Kedua, JPU dinilai tidak mampu membedakan antara penghinaan atau pencemaran nama baik dengan menyebarkan informasi yang ditujukan untuk menimbulkan rasa kebencian.
JPU, lanjut Erasmus, sama sekali tidak menjelaskan unsur yang saling mengecualikan antara Pasal 27 ayat (3) UU ITE dengan Pasal 28 ayat (2) UU ITE. Padahal, dua pasal memiliki tujuan pengaturan dan rumusan yang berbeda.
Dia menerangkan, Pasal 27 ayat (3) UU ITE menyasar perbuatan penghinaan secara individu melalui tuduhan untuk diketahui umum, sebagaimana harus merujuk pasal 310/311 KUHP. Delik aduannya absolut, sehingga korban harus disebutkan namanya secara tegas dan jelas untuk memastikan adanya kesengajaan dengan tujuan merendahkan martabat orang.

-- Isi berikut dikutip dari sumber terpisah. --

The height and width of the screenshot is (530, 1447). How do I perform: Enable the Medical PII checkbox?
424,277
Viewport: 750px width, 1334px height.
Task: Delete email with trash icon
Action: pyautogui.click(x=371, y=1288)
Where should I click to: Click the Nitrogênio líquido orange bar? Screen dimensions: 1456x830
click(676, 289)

Sementara Pasal 28 ayat (2) UU ITE tidak harus bersifat tuduhan, melainkan informasi terkait penghasutan untuk menimbulkan rasa kebencian dan permusuhan, merujuk pada suku, agama, ras, dan antargolongan (SARA), bukan individu.

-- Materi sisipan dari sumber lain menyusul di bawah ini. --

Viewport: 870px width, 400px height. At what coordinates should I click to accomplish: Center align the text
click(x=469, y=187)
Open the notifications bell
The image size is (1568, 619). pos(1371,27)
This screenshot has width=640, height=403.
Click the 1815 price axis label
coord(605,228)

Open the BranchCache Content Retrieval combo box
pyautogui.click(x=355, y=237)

“Sedangkan uraian yang dibuat oleh JPU dalam tuntutan tidak sama sekali jelas menguraikan perbedaan ini, malah fakta persidangan dicampuradukan,” ucapnya.
Ketiga, JPU dinilai melakukan kesalahan, seolah IDI adalah pihak yang dilindungi oleh pasal ujaran kebencian. Pasal 28 ayat (2) UU ITE semestinya tidak untuk mengkriminalisasi orang yang mengkritik suatu institusi.

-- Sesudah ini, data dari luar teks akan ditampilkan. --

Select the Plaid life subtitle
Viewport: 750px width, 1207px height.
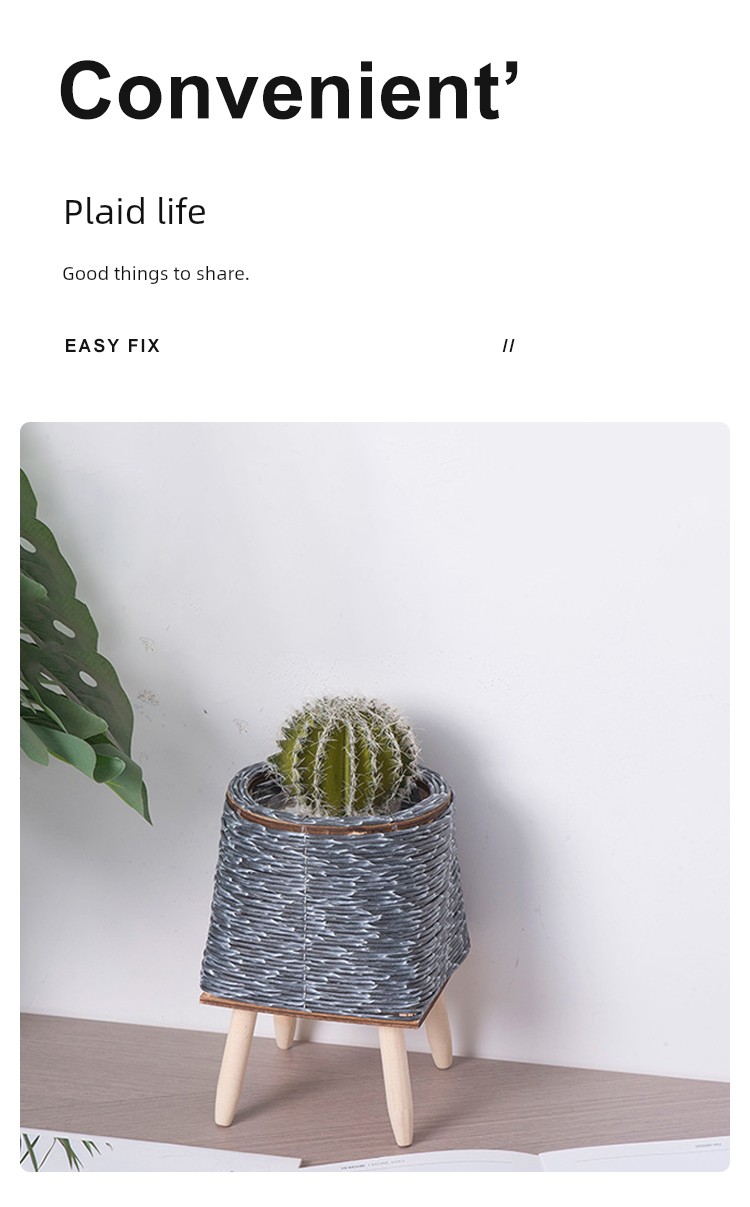click(134, 212)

“Dalam kacamata negara demokratis, negara tidak seharusnya melarang kritik pada institusi. IDI bukan kelompok yang tidak bisa dikritik. Pernyataan Jerinx harus dipisahkan dengan narasi ‘kehormatan dokter’ ‘ketersinggungan dokter’ karena pernyataan Jerinx berkaitan dengan kebijakan, yang mengandung aspek kepentingan umum, hal tersebut tidak berkaitan dengan perasaan dokter secara individual,” tutur Erasmus.
Keempat, lanjut Erasmus, JPU dalam tuntutan tidak menguraikan secara komprehensif, apakah pernyataan Jerinx benar ditujukan untuk menimbulkan rasa kebencian dan permusuhan, merujuk pada SARA.
Untuk mengetahui apakah sebuah ekspresi masuk kualifikasi sebagai penyebaran ujaran kebencian harus melewati enam bagian.
"Yaitu, konteks di dalam ekspresi; Posisi dan status individu yang menyampaikan ekspresi tersebut; Niat dari penyampaian ekspresi untuk mengadvokasikan kebencian dan menghasut; Kekuatan muatan dari ekspresi; Jangkauan dan dampak dari ekspresi terhadap audiens; serta kemungkinan dan potensi bahaya yang mengancam atas disampaikan ekspresi," pungkasnya.